» **ENTRIES SHOWN**

_ _ _ _ _ _ _

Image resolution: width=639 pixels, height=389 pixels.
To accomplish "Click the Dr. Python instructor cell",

_ _ _ _ _ _ _

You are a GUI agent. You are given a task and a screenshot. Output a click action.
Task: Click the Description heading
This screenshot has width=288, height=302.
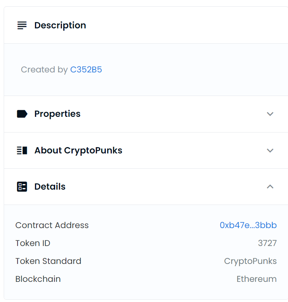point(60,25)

_ _ _ _ _ _ _

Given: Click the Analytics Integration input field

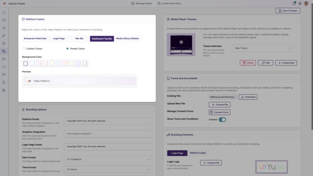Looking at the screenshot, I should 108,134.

_ _ _ _ _ _ _

» **WHAT YOU ARE ASKED TO DO**
Taking the listing above as the source, transcribe only the lines starting at the line with "Image resolution: width=639" and going through the line with "the Dr. Python", unaltered and with both ends included.

» **TASK RESPONSE**
Image resolution: width=639 pixels, height=389 pixels.
To accomplish "Click the Dr. Python instructor cell",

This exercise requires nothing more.